By J. D. Longstreet
If not the worst Congress this nation has ever had, certainly the current Congress ranks among the top two worst congresses in the history of the US. No matter. They are scheduled for an automatic pay raise next month. For an excellent article on this topic we recommend you read: “Congress Should Reject $4,700 Pay Raise, Taxpayers' and Seniors’ Groups Say” . You’ll find it by CLICKING HERE .
With this raise the Members of Congress will be jumping from $169, 300.00 per year to $174,000.00 dollars per year. That’s just their salary. It doesn’t include all the other little goodies they get over and above the loot in their pay envelopes.
You know, if I were a member of this Congress, I’d be ashamed to take my regular pay let alone stick my hand out for an additional $4,700.00! With an approval rating of 19 or 20% they must surely be nearing a record for disapproval ratings of any modern Congress.
Back in July of this year according to Gallop polls Congress did, in fact, set a records, of sorts, with a 14% approval rating. That was the lowest congressional job approval rating in the 34-year Gallup Poll history of asking the question. For details Click Here.
Now they want a raise? Yes, they do. And… they’ll get it thanks to a 1989 amendment allowing for automatic raises… unless they vote, specifically, reject the raise.

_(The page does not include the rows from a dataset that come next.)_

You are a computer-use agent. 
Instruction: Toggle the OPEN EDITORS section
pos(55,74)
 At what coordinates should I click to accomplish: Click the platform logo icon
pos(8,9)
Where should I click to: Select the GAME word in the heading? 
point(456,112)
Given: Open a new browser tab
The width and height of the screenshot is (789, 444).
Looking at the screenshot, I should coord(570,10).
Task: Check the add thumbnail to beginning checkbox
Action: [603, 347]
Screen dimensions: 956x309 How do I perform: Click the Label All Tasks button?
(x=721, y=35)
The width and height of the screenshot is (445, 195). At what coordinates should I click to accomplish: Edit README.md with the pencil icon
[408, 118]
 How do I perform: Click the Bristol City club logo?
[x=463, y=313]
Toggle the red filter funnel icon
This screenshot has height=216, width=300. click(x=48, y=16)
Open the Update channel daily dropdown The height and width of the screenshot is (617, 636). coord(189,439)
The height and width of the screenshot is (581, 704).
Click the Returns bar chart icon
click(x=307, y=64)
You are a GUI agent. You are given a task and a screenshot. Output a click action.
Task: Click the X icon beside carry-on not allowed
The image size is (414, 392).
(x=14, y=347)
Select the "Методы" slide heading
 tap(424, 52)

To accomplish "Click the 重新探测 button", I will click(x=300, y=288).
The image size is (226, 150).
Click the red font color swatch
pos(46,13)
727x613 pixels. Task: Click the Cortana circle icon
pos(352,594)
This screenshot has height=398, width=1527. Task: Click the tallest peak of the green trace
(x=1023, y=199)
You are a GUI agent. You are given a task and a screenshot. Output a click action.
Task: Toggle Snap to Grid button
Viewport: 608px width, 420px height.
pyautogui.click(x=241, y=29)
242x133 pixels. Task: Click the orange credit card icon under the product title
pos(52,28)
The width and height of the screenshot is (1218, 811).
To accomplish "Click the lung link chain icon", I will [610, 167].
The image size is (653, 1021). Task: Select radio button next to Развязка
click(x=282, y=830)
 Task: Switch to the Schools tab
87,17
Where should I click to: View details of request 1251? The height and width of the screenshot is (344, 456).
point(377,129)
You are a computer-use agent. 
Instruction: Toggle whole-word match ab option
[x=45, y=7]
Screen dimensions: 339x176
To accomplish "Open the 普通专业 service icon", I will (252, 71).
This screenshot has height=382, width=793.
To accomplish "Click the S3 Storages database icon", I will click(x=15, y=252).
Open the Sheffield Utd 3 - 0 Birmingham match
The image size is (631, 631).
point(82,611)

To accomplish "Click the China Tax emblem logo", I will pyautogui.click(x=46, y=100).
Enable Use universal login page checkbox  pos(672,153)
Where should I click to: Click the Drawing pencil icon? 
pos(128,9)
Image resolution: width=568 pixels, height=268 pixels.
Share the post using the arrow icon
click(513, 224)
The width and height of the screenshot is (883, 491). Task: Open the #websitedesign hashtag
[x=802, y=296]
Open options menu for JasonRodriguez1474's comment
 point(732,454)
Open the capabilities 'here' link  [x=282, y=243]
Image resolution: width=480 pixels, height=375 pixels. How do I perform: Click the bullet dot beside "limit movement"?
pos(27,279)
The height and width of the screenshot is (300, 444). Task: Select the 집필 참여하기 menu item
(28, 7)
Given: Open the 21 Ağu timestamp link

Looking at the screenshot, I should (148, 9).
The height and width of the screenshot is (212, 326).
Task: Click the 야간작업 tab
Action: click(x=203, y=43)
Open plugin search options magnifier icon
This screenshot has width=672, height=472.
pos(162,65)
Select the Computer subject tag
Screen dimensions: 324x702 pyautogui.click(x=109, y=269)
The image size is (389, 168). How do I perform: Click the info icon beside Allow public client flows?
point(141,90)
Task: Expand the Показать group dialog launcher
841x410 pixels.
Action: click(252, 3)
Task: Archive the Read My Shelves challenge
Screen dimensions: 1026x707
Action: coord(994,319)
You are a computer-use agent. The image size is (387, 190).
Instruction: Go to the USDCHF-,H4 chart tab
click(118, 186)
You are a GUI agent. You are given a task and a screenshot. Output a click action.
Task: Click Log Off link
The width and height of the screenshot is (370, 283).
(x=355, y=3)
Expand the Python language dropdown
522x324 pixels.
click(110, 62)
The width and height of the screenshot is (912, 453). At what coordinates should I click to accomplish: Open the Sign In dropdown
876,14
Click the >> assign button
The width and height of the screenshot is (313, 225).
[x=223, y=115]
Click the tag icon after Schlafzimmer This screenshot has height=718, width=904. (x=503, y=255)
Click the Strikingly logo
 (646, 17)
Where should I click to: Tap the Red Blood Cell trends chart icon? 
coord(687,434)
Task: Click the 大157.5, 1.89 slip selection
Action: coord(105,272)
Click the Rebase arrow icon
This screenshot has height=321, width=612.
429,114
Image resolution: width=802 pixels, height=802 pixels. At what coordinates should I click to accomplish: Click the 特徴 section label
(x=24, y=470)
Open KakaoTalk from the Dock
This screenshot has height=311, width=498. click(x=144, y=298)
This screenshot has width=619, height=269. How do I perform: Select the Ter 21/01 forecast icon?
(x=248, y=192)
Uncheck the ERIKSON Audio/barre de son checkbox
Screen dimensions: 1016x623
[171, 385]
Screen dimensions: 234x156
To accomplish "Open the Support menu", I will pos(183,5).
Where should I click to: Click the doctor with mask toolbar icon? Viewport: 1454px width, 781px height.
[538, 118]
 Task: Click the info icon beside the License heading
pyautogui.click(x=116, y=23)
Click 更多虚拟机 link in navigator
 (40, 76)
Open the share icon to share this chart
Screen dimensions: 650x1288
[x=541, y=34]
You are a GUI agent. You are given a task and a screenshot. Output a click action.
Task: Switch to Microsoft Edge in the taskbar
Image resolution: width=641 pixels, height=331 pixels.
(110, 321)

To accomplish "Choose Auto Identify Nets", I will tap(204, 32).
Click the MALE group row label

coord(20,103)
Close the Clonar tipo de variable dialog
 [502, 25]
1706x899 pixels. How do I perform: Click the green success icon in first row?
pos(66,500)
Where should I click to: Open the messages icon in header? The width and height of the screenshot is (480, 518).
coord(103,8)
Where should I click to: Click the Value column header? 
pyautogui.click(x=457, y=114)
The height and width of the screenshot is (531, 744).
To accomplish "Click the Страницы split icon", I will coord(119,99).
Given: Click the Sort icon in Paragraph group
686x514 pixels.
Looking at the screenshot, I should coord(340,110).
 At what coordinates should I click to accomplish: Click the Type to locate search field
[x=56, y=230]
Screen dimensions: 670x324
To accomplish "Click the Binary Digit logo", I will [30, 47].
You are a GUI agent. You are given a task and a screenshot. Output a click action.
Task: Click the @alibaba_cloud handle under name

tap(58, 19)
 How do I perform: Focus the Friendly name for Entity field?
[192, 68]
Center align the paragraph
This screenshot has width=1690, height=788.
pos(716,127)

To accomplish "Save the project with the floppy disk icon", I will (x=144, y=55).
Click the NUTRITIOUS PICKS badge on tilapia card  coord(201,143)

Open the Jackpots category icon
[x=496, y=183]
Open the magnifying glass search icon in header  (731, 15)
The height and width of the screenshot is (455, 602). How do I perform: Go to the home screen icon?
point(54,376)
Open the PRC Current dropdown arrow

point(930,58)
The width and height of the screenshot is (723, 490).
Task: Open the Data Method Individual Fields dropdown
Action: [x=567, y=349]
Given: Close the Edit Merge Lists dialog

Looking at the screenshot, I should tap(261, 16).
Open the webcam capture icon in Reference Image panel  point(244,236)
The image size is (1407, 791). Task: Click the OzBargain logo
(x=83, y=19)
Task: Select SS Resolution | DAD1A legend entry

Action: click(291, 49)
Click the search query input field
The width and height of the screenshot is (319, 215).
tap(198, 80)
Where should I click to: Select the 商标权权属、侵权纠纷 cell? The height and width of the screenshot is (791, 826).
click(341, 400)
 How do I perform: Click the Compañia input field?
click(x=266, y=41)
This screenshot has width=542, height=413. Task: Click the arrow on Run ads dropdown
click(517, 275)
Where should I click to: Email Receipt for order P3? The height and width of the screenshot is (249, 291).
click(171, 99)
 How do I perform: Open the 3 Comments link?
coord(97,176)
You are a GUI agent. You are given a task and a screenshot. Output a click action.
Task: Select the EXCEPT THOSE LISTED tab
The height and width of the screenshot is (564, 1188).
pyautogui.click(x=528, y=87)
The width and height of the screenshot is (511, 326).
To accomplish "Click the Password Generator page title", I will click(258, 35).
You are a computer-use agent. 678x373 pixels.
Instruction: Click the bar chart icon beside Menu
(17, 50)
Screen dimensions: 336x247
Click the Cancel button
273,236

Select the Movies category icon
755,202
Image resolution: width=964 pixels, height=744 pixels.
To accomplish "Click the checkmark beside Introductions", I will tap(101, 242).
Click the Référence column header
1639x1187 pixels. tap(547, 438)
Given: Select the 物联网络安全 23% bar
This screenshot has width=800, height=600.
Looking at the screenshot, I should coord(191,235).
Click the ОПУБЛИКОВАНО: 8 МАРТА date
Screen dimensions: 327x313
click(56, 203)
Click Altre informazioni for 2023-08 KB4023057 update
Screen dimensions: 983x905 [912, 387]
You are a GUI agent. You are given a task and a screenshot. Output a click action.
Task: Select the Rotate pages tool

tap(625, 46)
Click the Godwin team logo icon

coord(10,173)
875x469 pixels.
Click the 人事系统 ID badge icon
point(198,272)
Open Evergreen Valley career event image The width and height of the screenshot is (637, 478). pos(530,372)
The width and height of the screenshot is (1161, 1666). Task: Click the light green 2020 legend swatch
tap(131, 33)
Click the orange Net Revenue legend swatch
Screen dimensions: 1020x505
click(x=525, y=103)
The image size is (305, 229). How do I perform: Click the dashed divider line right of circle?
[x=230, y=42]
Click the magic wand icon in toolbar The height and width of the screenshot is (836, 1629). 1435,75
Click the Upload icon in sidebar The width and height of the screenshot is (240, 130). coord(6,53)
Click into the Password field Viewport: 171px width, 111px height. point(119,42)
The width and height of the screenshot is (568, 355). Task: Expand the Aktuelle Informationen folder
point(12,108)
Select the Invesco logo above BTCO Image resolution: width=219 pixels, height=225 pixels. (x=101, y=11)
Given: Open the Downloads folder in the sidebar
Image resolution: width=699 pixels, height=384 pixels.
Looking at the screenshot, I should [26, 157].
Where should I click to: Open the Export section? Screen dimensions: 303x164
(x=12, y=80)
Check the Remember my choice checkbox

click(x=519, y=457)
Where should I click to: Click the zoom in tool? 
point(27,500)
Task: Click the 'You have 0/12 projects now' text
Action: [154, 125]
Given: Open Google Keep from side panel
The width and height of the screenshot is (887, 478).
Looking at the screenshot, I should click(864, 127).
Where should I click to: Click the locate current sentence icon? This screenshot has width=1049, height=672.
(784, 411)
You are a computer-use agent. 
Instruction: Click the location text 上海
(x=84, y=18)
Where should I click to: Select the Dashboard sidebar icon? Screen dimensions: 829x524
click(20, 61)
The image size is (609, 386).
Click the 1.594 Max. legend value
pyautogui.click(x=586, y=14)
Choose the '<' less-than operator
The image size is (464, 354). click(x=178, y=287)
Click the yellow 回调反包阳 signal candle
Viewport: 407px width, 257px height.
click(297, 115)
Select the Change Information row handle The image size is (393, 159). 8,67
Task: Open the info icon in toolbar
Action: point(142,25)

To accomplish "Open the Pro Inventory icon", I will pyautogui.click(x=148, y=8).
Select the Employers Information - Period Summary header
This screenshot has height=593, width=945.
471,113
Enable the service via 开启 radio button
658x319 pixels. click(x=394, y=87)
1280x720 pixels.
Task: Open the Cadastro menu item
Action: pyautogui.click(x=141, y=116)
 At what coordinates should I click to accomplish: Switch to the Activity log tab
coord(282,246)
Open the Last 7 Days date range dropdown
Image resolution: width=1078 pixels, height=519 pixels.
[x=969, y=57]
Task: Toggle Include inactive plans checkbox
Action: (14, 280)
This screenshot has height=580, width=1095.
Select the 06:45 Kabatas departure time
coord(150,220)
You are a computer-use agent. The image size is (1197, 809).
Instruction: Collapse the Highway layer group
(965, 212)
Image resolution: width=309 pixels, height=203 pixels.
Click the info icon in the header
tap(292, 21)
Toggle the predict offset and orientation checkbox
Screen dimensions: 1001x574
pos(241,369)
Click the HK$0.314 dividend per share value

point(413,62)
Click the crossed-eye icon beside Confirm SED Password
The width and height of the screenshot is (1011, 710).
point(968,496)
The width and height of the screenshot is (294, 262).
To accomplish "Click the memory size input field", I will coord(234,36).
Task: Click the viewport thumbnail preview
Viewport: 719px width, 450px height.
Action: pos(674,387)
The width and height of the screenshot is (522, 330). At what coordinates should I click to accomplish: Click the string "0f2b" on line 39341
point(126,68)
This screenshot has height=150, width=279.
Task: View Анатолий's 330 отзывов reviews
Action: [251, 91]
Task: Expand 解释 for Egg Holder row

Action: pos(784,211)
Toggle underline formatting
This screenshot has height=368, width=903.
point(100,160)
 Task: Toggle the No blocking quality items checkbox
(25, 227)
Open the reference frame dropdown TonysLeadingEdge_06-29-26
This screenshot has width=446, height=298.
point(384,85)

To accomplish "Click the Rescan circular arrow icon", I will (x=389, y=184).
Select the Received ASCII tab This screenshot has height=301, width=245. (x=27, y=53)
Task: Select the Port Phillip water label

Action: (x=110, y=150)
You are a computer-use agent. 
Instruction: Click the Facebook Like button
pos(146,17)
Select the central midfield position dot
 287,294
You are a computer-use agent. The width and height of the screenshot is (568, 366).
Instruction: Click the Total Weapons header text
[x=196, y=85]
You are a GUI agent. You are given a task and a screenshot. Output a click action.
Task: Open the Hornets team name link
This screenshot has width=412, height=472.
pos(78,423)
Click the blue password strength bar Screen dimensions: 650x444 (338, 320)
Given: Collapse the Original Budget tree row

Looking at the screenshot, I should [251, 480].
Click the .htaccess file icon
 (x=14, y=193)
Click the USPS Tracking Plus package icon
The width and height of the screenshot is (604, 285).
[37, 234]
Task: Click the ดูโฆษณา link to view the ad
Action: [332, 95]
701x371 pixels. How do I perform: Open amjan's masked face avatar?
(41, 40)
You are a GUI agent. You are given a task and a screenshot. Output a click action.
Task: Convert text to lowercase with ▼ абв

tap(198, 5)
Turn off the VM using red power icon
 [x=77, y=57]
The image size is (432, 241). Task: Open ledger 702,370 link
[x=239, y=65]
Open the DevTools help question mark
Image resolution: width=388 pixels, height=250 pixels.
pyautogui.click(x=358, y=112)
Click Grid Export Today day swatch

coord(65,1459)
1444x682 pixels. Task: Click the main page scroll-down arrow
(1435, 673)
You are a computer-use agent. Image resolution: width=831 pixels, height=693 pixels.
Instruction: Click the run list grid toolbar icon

So, who, exactly decides how much Congress is paid? CONGRESS! Oh, yes! They tell themselves how much they are to be paid. It’s the law! Article One Section Six of the US Constitution states the following: Section 6. The Senators and Representatives shall receive a compensation for their services, to be ascertained by law, and paid out of the treasury of the United States. Dang! How sweet is THAT!
Up until 1969 Congress had to pass a law every time they wanted a pay raise. Well, it wasn’t a LAW, exactly. It was a piece of legislation…. or law… whichever. Whatever they set their salaries at with that piece of legislation… it stayed at that level until ANOTHER piece of legislation was passed to raise the amount again. Each time Congress desired a raise they had to go out, in front of God and everybody, and vote themselves a pay raise. Sort of humbling, don’t you know. The record shows that Congress voted itself 22 pay raises from 1789 through 1968 by passing a single piece of legislation for each pay raise. And… they can STILL do it that way, if they so choose. In fact they did so choose in 1982, 1983, 1989, and again in 1991.
There is another way Congress can raise its pay and that is through a recommendation form something called a Quadrennial Salary Commission. Never heard of them? neither had I. See, what they do is… recommend pay raises for high level federal officials. Guess what? Congress established the commission back in 1967. (How’d you guess?) Then Congress raised its pay three times, in 1969, 1977, and 1987 using this procedure. (Slick, what?)
There is yet ANOTHER way Congress can raise its pay. In 1975 Congress set up something called a comparability increase. It relies on annual adjustments in their pay when those, uh, “adjustments” are compared to pay raises that federal government employees receive. This whole thing is based on a recommendation the President makes to the Congress. The Congress can then either approve it, turn it down, or they can modify it. And… wouldn’t you just know it! Congress used this method to give themselves hefty raises in 1975, 1979, 1984, 1985 and again in 1987.
Then in 1989 comes the Ethics Reform Act of 1989. Sam Hanna, Jr. of the Ouachita Citizen writes the following: “Almost 20 years ago, Congress approved the Ethics Reform Act of 1989. The act called for adopting a formula using changes in private sector wages and salaries per the Employment Cost Index to determine the annual compensation for members of Congress and other high-level federal officials. In laymen's terms, the act provides for an annual pay raise for members of Congress based on a rise (real or not) in salaries earned by people working in the private sector. Or in other words, as Joe Six Pack works harder and harder to hopefully earn more money, Congress gets a pay raise as well.” You can read Mr. Hanna’s entire article by CLICKING HERE .
Remembering that they, the Congress, had the power to accept, modify, or reject any pay raise coming their way, the Congress accepted pay raises under the Ethics Reform Act of 1989 in 1991, 1992, 1993, 1998, 2000, 2001, 2002, 2003, 2004, 2005, 2006 and 2008. If my math is correct, that is twelve pay raises accepted under the Ethics Reform Act of 1989… with a tip of the hat to the Employment Cost Index, of course.
Let us remember that Congress, as Mr. Hanna points out in his exceptional article, enjoys “some of the best health care coverage and retirement compensation known to man, and those perks are not included in the annual pay check members receive.”
So. As we survey the financial mess our economy finds itself in today, and considering that the Congress must shoulder much, if not most, of the blame for the mess, should Congress even consider raising its own pay? I think not. In fact, I would support requiring them to give at least half of the last two years salaries back to the US Treasury.
If the Congress has any sensitivity, at all, to the financial plight in which the country finds itself today, they will certainly, with no hesitation, refuse to accept ANY raise in pay this coming January. But don’t hold your breath waiting for them to turn down money!